The Earth’s internal energy is responsable for sudden geologic events such as earthquakes, volcanic eruptions or tsunamis, which can be catastrophic for humans. The boundaries of the plates are usually the zones with the greates seismic and volcanic risk.

a) Seismic Risk:

Earthquakes are sudden tremblings of the Earth’s crust, produced by the movements of the lithospheric plates. All types of boundaries mean a risk of tremblings, but not in the same degree.

b) Volcanic Risk:

The danger and violence of a volcanic eruption depend mostly on the viscosity of the magma (which is related to its silca content) and on the quantity of gases it contains.
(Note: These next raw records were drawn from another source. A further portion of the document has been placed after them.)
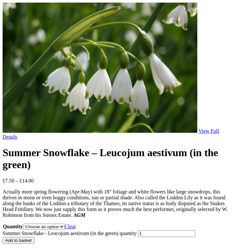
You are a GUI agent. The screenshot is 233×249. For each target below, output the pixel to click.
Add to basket (18, 240)
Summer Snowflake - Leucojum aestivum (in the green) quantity (70, 233)
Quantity (13, 226)
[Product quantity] (166, 233)
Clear (70, 226)
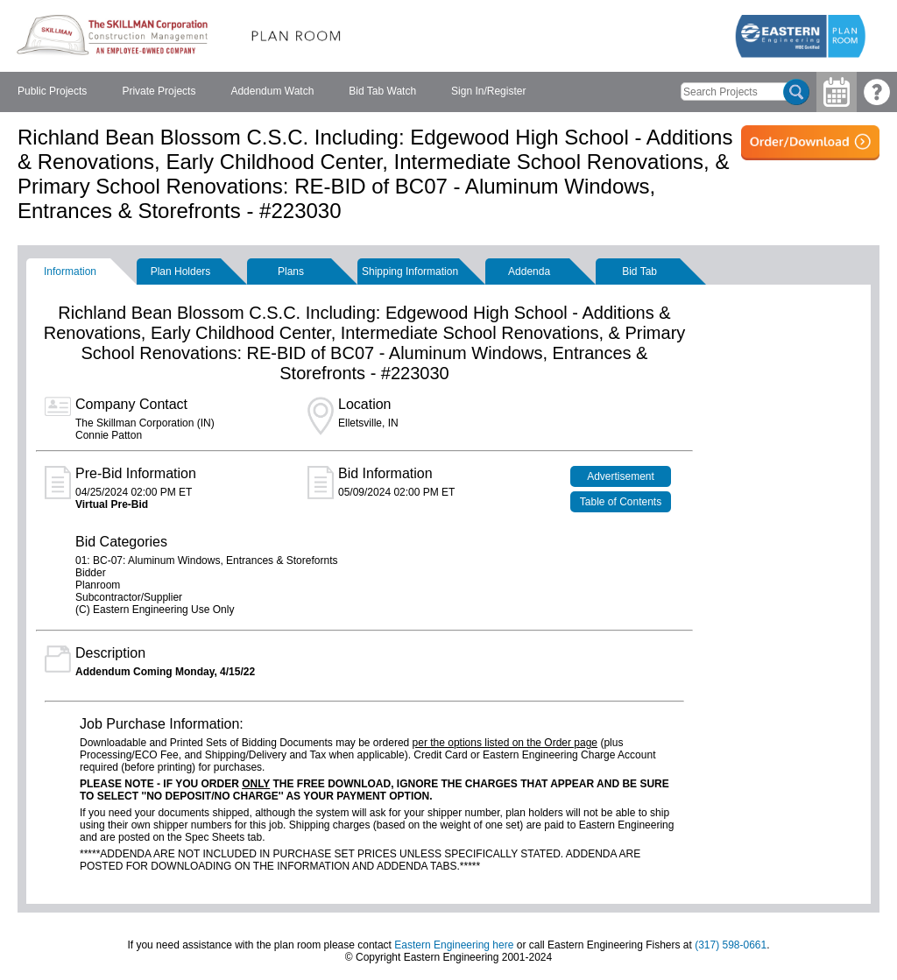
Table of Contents (620, 502)
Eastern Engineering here (453, 945)
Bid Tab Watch (382, 91)
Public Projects (52, 91)
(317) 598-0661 (730, 945)
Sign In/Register (488, 91)
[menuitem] (52, 92)
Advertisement (620, 476)
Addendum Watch (272, 91)
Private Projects (158, 91)
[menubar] (271, 92)
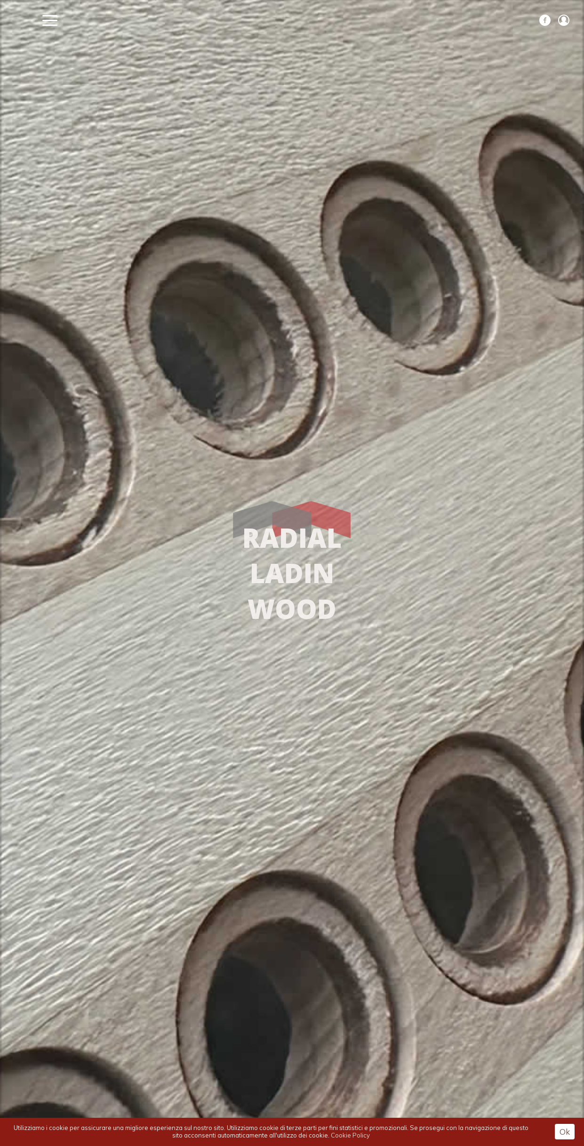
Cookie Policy (350, 1135)
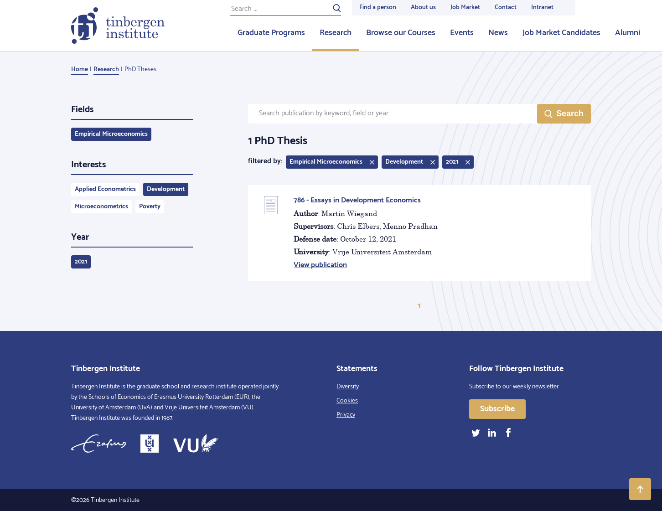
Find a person (377, 7)
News (498, 33)
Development (166, 189)
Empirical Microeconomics (111, 134)
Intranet (542, 7)
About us (423, 7)
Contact (506, 7)
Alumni (627, 33)
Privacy (345, 415)
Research (336, 33)
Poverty (149, 206)
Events (462, 33)
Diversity (347, 387)
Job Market (465, 7)
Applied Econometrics (105, 189)
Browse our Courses (400, 33)
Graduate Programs (271, 33)
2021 (81, 262)
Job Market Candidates (561, 33)
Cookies (347, 401)
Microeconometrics (101, 206)
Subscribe (497, 409)
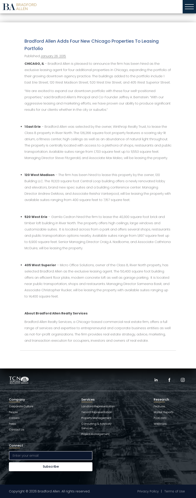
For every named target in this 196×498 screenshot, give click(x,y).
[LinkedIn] (155, 379)
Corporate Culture (21, 406)
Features (159, 406)
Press (12, 424)
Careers (14, 418)
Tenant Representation (96, 412)
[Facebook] (169, 379)
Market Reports (164, 412)
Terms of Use (174, 491)
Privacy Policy (148, 491)
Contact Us (16, 429)
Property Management (96, 418)
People (13, 412)
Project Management (95, 434)
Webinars (160, 424)
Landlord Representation (98, 406)
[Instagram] (182, 379)
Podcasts (160, 418)
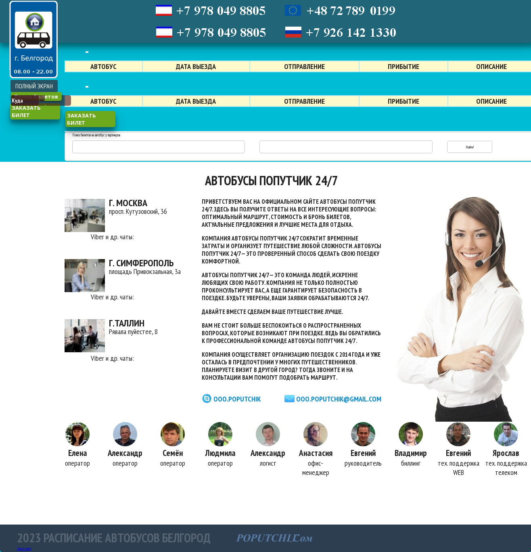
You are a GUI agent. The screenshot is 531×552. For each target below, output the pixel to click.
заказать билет (26, 111)
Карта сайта (24, 548)
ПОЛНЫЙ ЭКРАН (34, 86)
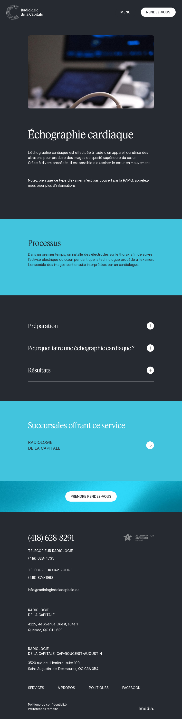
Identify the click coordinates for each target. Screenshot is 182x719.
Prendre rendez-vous (91, 496)
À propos (66, 688)
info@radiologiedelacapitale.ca (53, 589)
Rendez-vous (158, 12)
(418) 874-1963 (40, 577)
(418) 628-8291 (51, 537)
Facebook (131, 688)
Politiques (99, 688)
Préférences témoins (43, 709)
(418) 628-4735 (41, 558)
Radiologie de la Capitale (44, 445)
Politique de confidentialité (47, 704)
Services (36, 688)
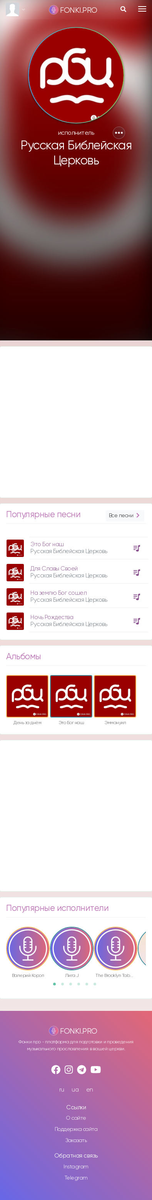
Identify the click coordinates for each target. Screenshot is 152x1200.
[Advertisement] (75, 257)
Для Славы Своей (54, 569)
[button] (119, 133)
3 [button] (73, 986)
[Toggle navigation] (142, 9)
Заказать (76, 1140)
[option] (76, 581)
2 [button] (65, 986)
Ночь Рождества (51, 617)
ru (61, 1090)
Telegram (76, 1178)
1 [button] (57, 986)
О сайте (76, 1118)
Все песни (125, 516)
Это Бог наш (47, 544)
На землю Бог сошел (58, 593)
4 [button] (81, 986)
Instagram (76, 1167)
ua (75, 1090)
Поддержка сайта (76, 1129)
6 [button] (97, 986)
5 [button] (89, 986)
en (89, 1090)
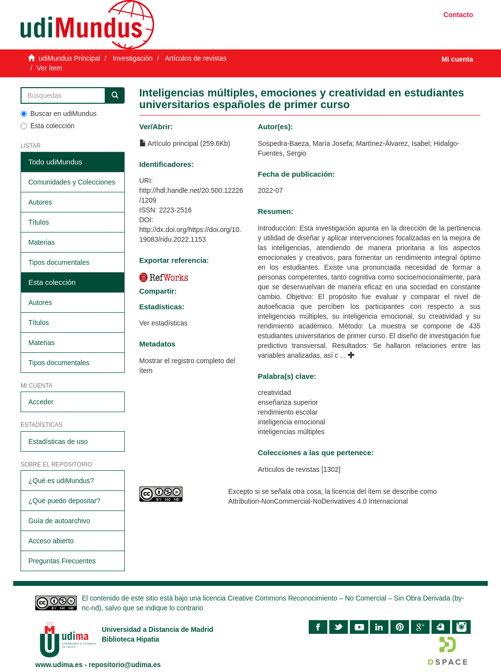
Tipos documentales (59, 262)
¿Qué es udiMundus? (61, 481)
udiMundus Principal (69, 58)
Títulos (38, 222)
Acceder (40, 402)
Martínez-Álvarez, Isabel (393, 143)
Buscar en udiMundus (58, 113)
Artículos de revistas (196, 58)
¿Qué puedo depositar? (64, 501)
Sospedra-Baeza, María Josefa (305, 143)
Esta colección (47, 126)
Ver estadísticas (163, 323)
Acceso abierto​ (51, 541)
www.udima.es (59, 665)
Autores (40, 202)
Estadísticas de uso (58, 441)
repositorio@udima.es (124, 665)
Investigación (133, 58)
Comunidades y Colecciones (71, 182)
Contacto (458, 15)
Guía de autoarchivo (59, 521)
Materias (41, 242)
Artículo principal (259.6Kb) (184, 143)
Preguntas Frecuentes (62, 561)
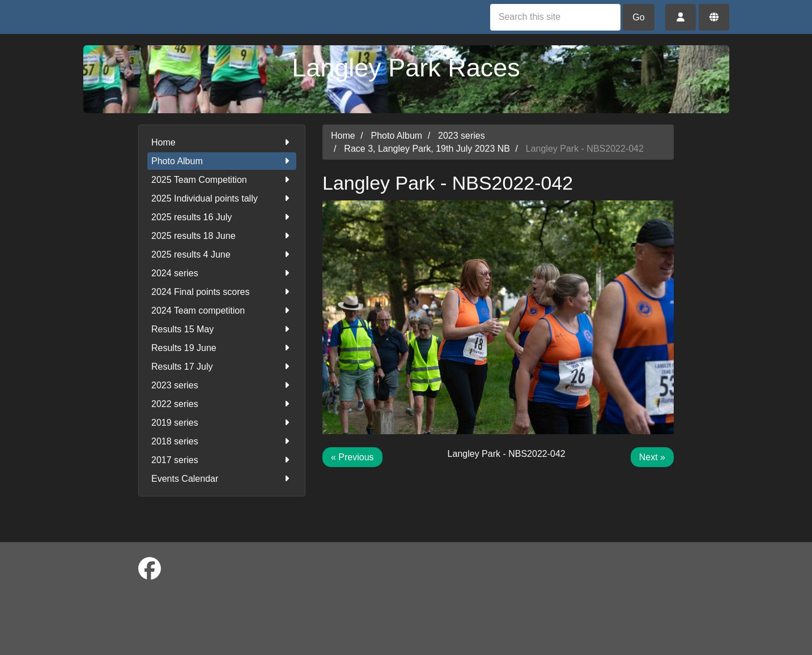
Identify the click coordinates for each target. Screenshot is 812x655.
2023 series (221, 385)
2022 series (221, 403)
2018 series (221, 441)
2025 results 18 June (221, 235)
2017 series (221, 459)
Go (638, 17)
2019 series (221, 422)
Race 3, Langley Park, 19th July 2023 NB (427, 148)
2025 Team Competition (221, 179)
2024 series (221, 273)
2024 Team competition (221, 310)
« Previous (352, 457)
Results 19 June (221, 347)
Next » (652, 457)
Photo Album (221, 161)
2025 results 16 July (221, 217)
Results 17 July (221, 366)
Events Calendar (221, 478)
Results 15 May (221, 329)
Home (221, 142)
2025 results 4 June (221, 254)
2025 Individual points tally (221, 198)
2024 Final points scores (221, 291)
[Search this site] (555, 17)
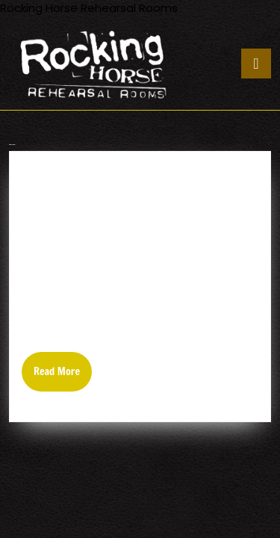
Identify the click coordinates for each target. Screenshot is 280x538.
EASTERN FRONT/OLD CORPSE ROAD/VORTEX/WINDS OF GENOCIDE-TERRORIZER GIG (133, 196)
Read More (63, 377)
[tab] (256, 63)
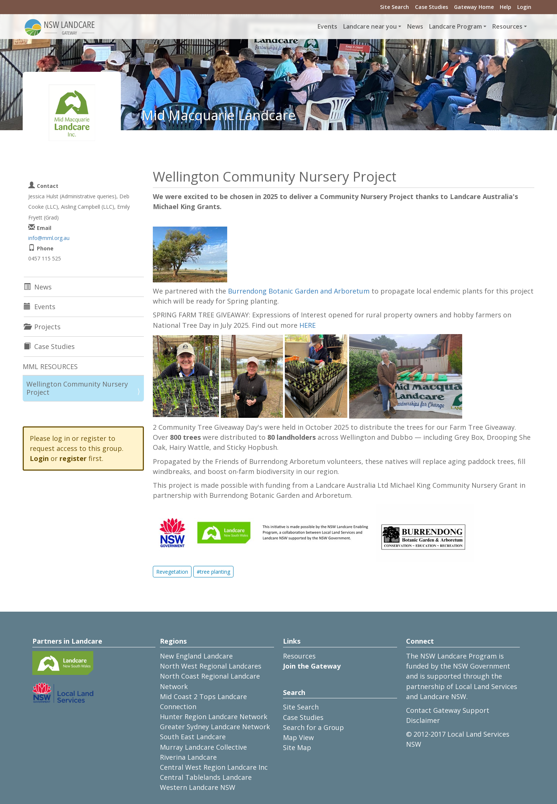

There are three main types of eruptions:

- Hawaiian Eruptions: the viscosity and the gas content are very low, so the lava flows are mostly fluid. Enormous shield volcanoes are formed.

- Vulcanian Eruptions: the viscosity is intermediate, and there are alternating lava flows and piroclasts (solid material ejections).

- Plinian Eruptions: viscosity and gas content are very high. There are frequent emissions of ash and cloud of gas.

The Iberian Peninsula is near the bounaries of the African and Eurasian Plates, although is not a very active zone. As a consequence, the southern part of the península has a moderate seismic risk.

The Canary Islands are Spain’s only active volcanic areas. The most recent eruption occurred in October 2011, in El Hierro island.